Kyoho Famine and the Hyakusho Ikki Peasant Uprisings

The Kyoho famine of 1732 was caused by an infestation of locusts and unseasonable cold that destroyed rice crops across the domains of western Honshu, Shikoku, and Kyushu. An estimated 900,000 people died, and the catastrophe exposed the structural fragility of the Tokugawa fiscal order: domain finances had become dependent on Osaka merchant houses financing rice futures against anticipated tax-rice deliveries, so a single failed harvest simultaneously collapsed peasant subsistence and domain solvency.
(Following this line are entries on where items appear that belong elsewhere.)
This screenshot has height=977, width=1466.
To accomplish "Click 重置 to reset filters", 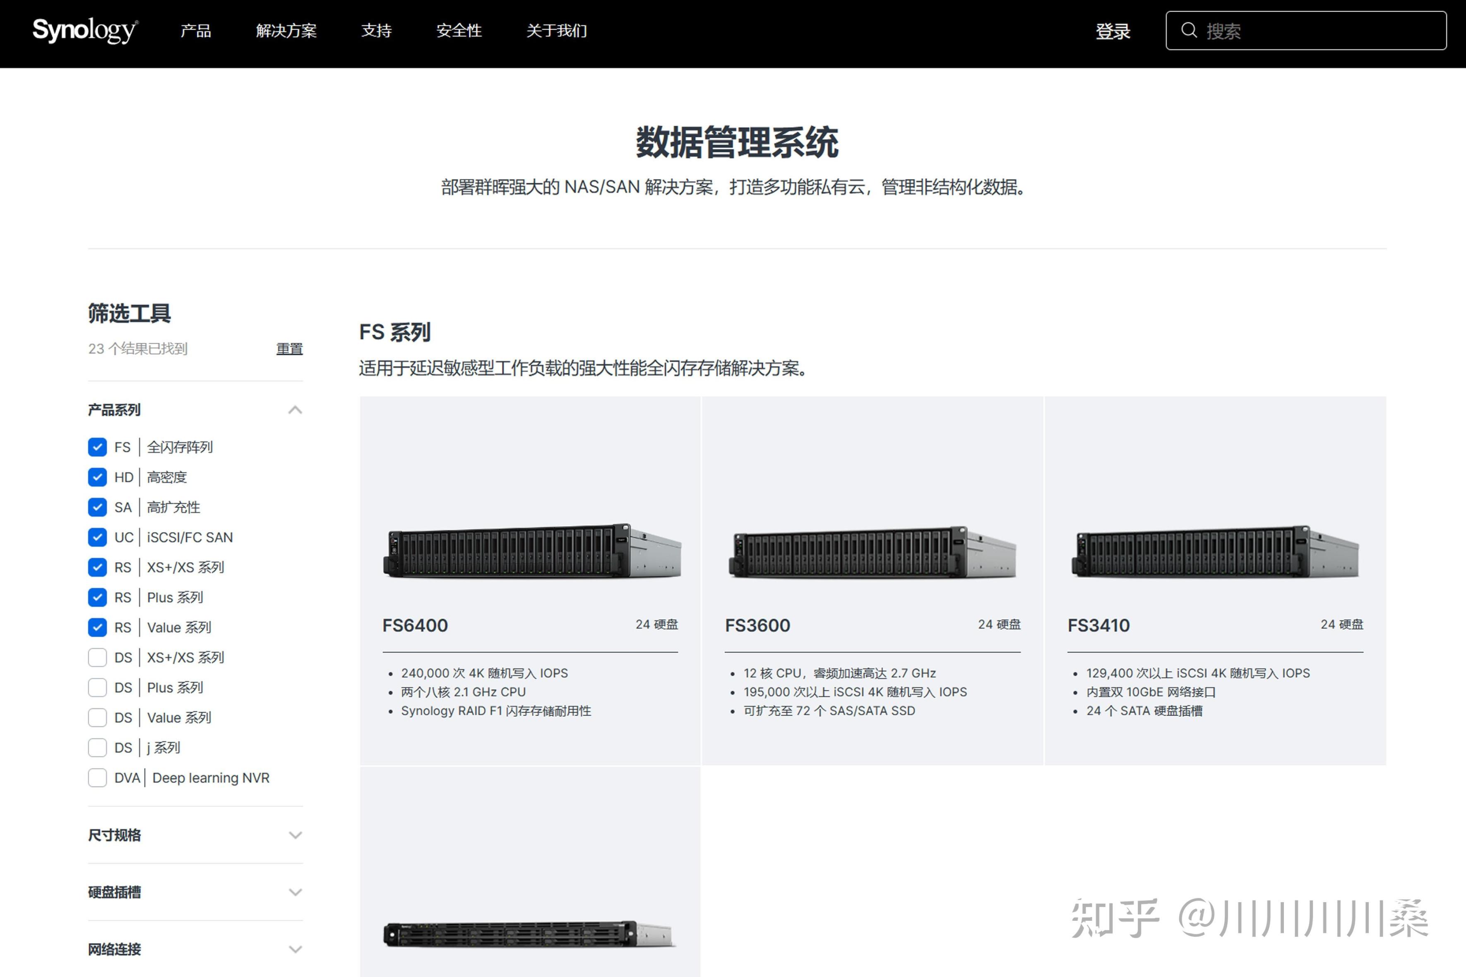I will pos(289,349).
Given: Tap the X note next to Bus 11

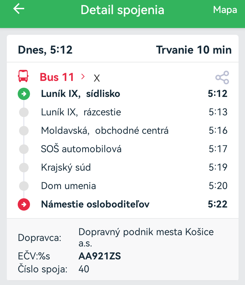Looking at the screenshot, I should pyautogui.click(x=97, y=78).
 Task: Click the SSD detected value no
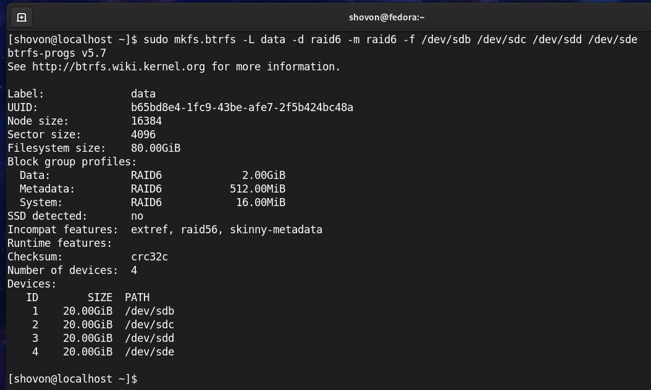tap(137, 216)
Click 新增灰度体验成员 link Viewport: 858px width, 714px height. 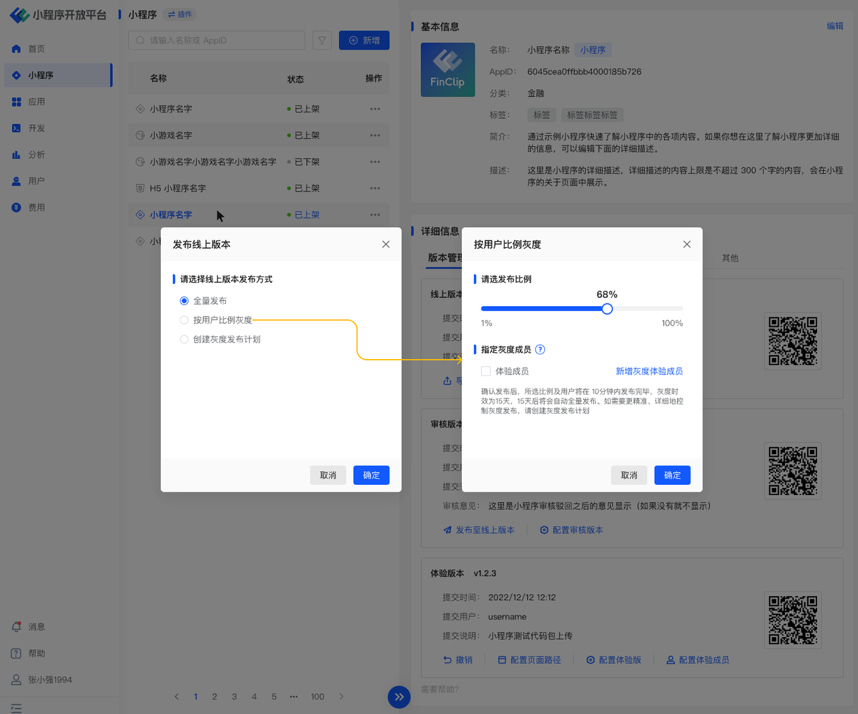coord(649,371)
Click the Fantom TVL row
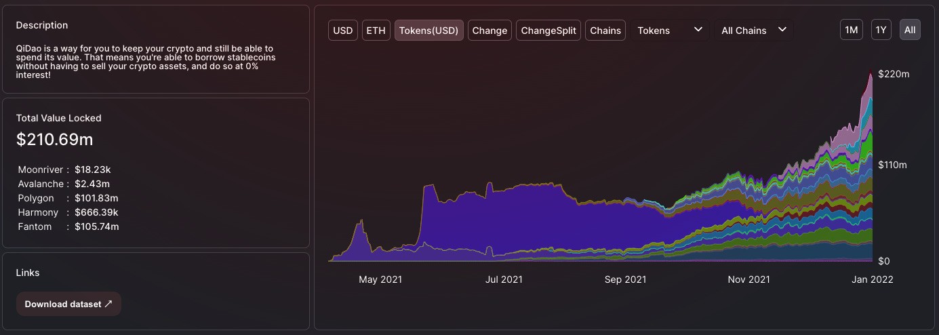This screenshot has width=939, height=335. pos(68,226)

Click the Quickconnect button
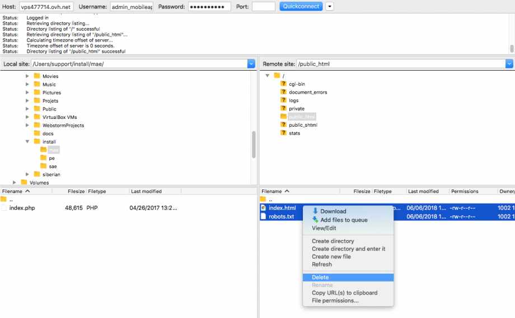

The famine provoked the first large wave of hyakusho ikki — collective, often armed, peasant uprisings directed against domain authorities, tax officials, and the merchant houses blamed for hoarding rice. In Edo itself, food riots (uchikowashi) saw crowds smash the storehouses of rice brokers in 1733. Unlike spontaneous bread riots, the ikki were organised actions with petitions, leaders, and demands for tax remission and grain relief, representing a recurring form of rural collective resistance to the bakuhan regime. The Kyoho famine established a pattern — harvest failure, fiscal cascade, and organised peasant revolt — that recurred in the later Tenmei (1782-1788) and Tempo (1833-1837) famines, each producing larger and more violent ikki. The cycle was a structural symptom of a peasant economy pushed against agricultural ceilings and managed through deliberate population control (mabiki and abortion), and it steadily eroded the legitimacy of domain governance over the eighteenth and nineteenth centuries.